It’s funny how LaBarbera can play the victim when gays counteract his efforts. He calls us viscious and intolerant (talk about irony!).

“The evil genius of the pro-sodomy movement is that it targets noble institutions like marriage and adoption in the name of ‘rights,’ and then perverts and uses them to normalize aberrant and destructible behaviors.”

pro-sodomy? perverts? targeting NOBLE institutions like marriage and adoption?

I can almost reach out and touch the hate originating from his words!

Swampfox

April 4th, 2009

God grief, that is a current picture of Matt Barber? He needs to learn some self-control when it comes to his calorie intake.

Patrick

April 5th, 2009

But same-sex animals do mate.

Perhaps it’s time we enact laws requiring anti-gays to be educated so that they can stop embarrassing themselves with ignorant statements.

Joel

April 5th, 2009

“But same-sex animals do mate.

Perhaps it’s time we enact laws requiring anti-gays to be educated so that they can stop embarrassing themselves with ignorant statements.

Must you forget that all we need is the bible. Everything else is superfluous. Reason and worldy knowledge must not trump god’s standard and if they attempt to do so, it must be irrevocably shunned and denied. All for the glory of God.

David C.

Using the information.
[a] Could you copy the comment thread about LaBarbera word for word, between "pro-sodomy? perverts? targeting" and "his calorie intake.", inclusive?
[b] What would come next in the comment thread about LaBarbera? Write a continuation that picks up after its final line.

Data records.
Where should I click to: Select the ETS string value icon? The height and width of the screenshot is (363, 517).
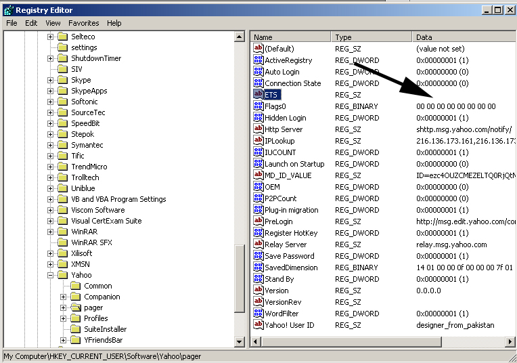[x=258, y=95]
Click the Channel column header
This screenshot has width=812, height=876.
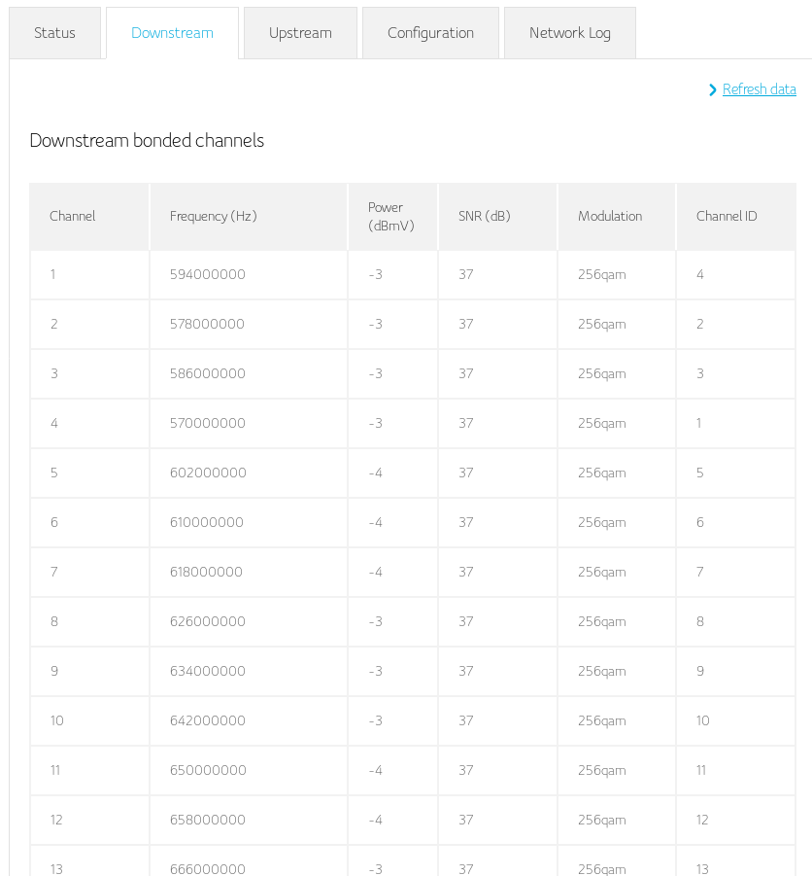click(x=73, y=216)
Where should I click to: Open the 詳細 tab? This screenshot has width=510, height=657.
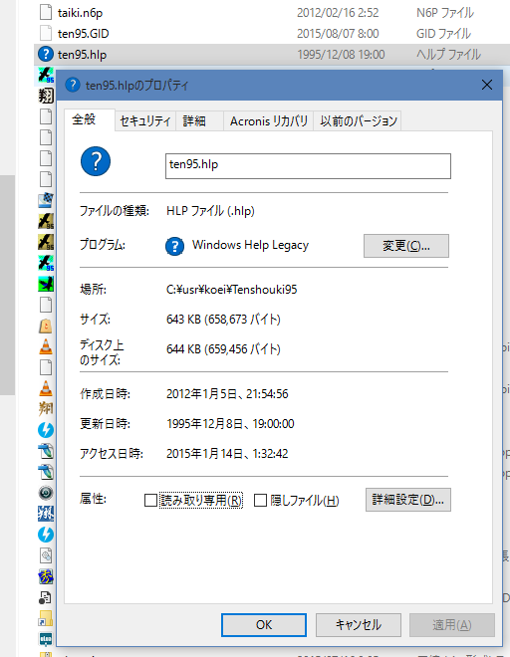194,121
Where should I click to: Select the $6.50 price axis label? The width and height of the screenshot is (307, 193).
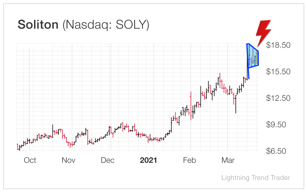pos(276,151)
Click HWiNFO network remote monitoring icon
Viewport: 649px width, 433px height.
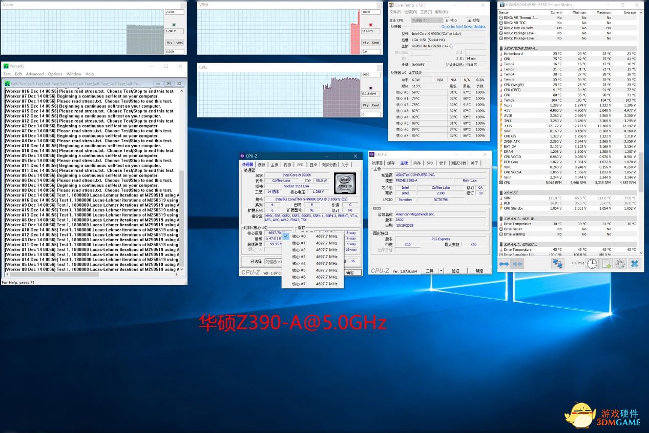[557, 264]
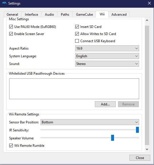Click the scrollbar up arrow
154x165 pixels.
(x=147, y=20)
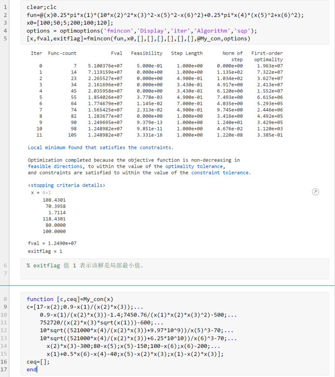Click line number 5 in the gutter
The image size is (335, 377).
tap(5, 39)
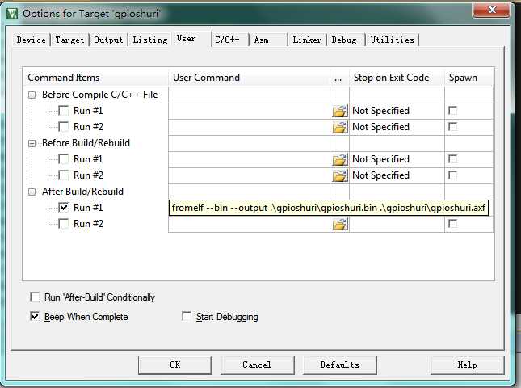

Responses in order.
[a]
pro-sodomy? perverts? targeting NOBLE institutions like marriage and adoption?

I can almost reach out and touch the hate originating from his words!

Swampfox

April 4th, 2009

God grief, that is a current picture of Matt Barber? He needs to learn some self-control when it comes to his calorie intake.

[b]
April 5th, 2009

Must you forget that all we need is the bible. —Joel

In the formulation of public policy, almost the last thing we need is the Bible. We need to realize that if God really is Alpha and Omega, and the totality of the universe including all of us, we have a responsibility to use what we have learned over the millennia of our existence to get beyond our own fantasies, petty hatreds, and ignorance in order to truly love one another.

What we need is more reason, science, inquiry, and a healthy dose of skepticism. Man’s advance depends on cutting through the ignorance that underpins far too much of what is done in the name of religion irrespective of the god worshiped or the content of allegedly sacred texts. The Iowa Supreme Court ruling is just such a reasoned act.

Any God deserving glorification does not require or expect us to stay ignorant or refuse to use our minds for critical thought. Reason and knowledge are the hallmarks of humanity. I’ll take that over blindly following a possibly unsound, dated, and often self-contradictory canon any day.

Jason D

April 6th, 2009

“Must you forget that all we need is the bible. Everything else is superfluous. Reason and worldy knowledge must not trump god’s standard and if they attempt to do so, it must be irrevocably shunned and denied. All for the glory of God.”

Joel, please show me two things:

The part of the Constitution and or Bill of Rights that mentions the words God, Jesus, or The Bible.

The part of the Bill of Rights, Declaration of Independence, or Constitution that establishes this country as a Theocracy.

Because that’s what you propose, “All we need is the Bible”. I beg to differ. Not in America, the land of the FREE and the home of the BRAVE.

Perhaps all YOU need is the Bible, and you’re welcome to it, but this is a Constitutional Republic, NOT a Theocracy.

Michael

April 6th, 2009

Don’t forget kids, never leave home without your sarcasm tag. ^_^

Richard Rush

April 6th, 2009

Was Joel really serious? Wow, I assumed he was doing parody. I should have known better.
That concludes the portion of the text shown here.